Residents agreed to report any problems to police, who said they would increase their presence.

The district council promised to monitor the site under the Environmental Protection Act.

Mr Baker agreed to arrange a meeting with senior East Sussex County Council officers.

Ralph Taylor, district councillor for Seaford, said: "It is a difficult situation and everybody's interests have got to be balanced.

"I believe it would have been helpful for the county council to be at the meeting so they could explain their position and listen to what residents had to say."

Andy Small, chairman of Beddingham and Glynde Parish Council, said: "I have raised questions as the district councillor for Glynde, why the local authorities aren't doing anything to relocate the persons that are living there."

A county council spokesman said: "We have kept Mr Baker informed and he should know that, working closely with the police and Lewes District Council, we are committed to ending this unauthorised encampment as soon as possible.

WHAT YOU SHOULD DO:
Reproduce the section of the report on the unauthorized encampment that begins with the words "Residents agreed to" and ends with "to be balanced.".

INFORMATION:
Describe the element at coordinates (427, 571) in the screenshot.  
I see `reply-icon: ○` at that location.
---
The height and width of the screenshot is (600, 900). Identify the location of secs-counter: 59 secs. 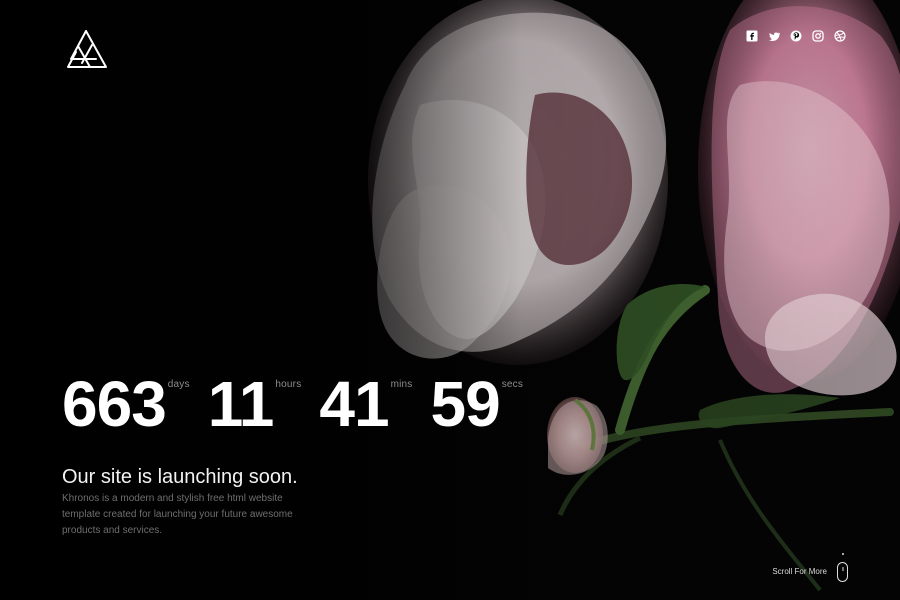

TASK SOLUTION:
Residents agreed to report any problems to police, who said they would increase their presence.

The district council promised to monitor the site under the Environmental Protection Act.

Mr Baker agreed to arrange a meeting with senior East Sussex County Council officers.

Ralph Taylor, district councillor for Seaford, said: "It is a difficult situation and everybody's interests have got to be balanced.